- _Complete the following_:
1) In the blog post below about keeping a writing career alive, how many years ago did the writer sell a first story?
2) Translate this sentence from the blog post below on sustaining a writing career into Spanish: "Maybe it's as simple as tenacity: write and keep writing."
3) Write the next part of the blog post below about staying present as a writer, picking up after its final sentence.

- _Page excerpt_:
______

Ben Peek (benpeek) wrote,
Ben Peek

  • Music:

Cancer Kills Millions but We Watch the New Diseases.

Today's new bit of the world was Mexico.

I've been thinking, in the last couple of days, about how a writer builds a presence and keeps it alive. Nine years back, when I sold my first story, I thought it'd simply be a matter of getting published, but the truth is, it's not hard to publish your work. What is hard is to publish your work with publishers (of a magazine, anthology, book, whatever) that have a good reputation and, even with that, have someone notice, care, and follow your work once it is in print. That's the difficult part. But it's not the end. You have to maintain it somehow. A quick tour through bookshelves will reveal an endless supply of authors who appeared in respected publications or with respected publishers who pushed them and who simply don't exist now.

Ernest C. was the old man in the hospital bed across my sister. He had a thick white goatee and wild white hair and he sat up and said, "Somtimes life can just get so tedious."

Turns out he has dementia.

To survive, what do you need? Branding? A pretty little niche? A bit of the cult of individual? The ability to write quickly? Slowly? Awards? To consistently appear in markets that gain notice? To know the right people? To not piss off the right people? Maybe it's as simple as tenacity: write and keep writing. Most authors don't have writing as a day to day full time job, and the daily job of life with the meals and the fucking and the kids, that takes up a lot of time. I've met a few who simply couldn't sustain both.

The wheelchair in the hospital was great, though I rather wished I convinced Ernest to push me around. I'm pretty sure that when it comes to trust, people would believe me over the guy with dementia.

______

- _Dataset content_:

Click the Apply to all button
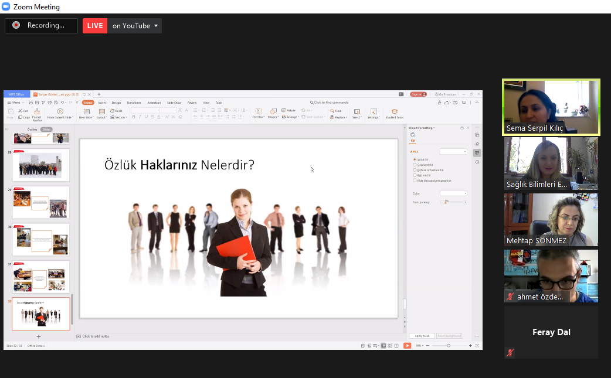 click(422, 336)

______

- _Expected outputs_:
1) Nine years ago.

2) Quizás sea tan simple como la tenacidad: escribir y seguir escribiendo.

3)
You need something to say, something original. A lot of authors just repeating the same old shit that they've seen before. I like to think that, in some cases, they wake up one day and think, "Fuck."

I can't think of anything worse than being aware of my own crumbling mental state and unable to stop it. To wake up each morning and know that in each succeeding morning another bit of you would flake away. To think of your brain as a dried husk that has been lifted from your skull and set on the hot desert sand and left there to be eroded away by the wind and heat and whatever vermin pass.

Perhaps there is no real way to assure yourself longevity with writing. By this I mean that there is no sure plan where if you do A and then B, you will, without a doubt, have the entire alphabet. I'm really in no position to say, though it does appear that a bit of luck doesn't go astray, when all is said and done. Despite this, however, there does appear to be a finite amount of time for an author in any scene, and in that time, you have to establish yourself and reach the point where you can step out of it and exist independently. The way I view any scene is that there is always new blood coming in through the front door: angry, happy, sad, talented, shit, it's just a whole mess of new blood coming in and looking for place to sit and work. In a small press scene, I think it's even fair to say that the new blood makes their own publications, turning into a part of the small press to give voice to work that they think doesn't exist and also to replace older publishers as they, through the stress and demands of what can be a financially unrewarding job, drop off. View it like a scab: the old writers are the sore, and the new writers are the flesh, healing over it, until, with their dirty fingers and broken teeth that are new publications and new work, they dig into the flesh and become the sore. Then more new blood comes along.

To survive this, you have to become an independent disease, and move beyond the wound that birthed you. You have to travel the whole host.

In hospitals, you always seem people in their blue gowns walking around with tall silver stands that have clear packs with tubes running into their arms. At night, they're never accompanied by hospital staff.

I don't know what the answer is, but if I had to pick one (and I'd rather say it was a mix of everything), I'd probably go with tenacity.

That and drowning your children in brown sacks like unwanted puppies.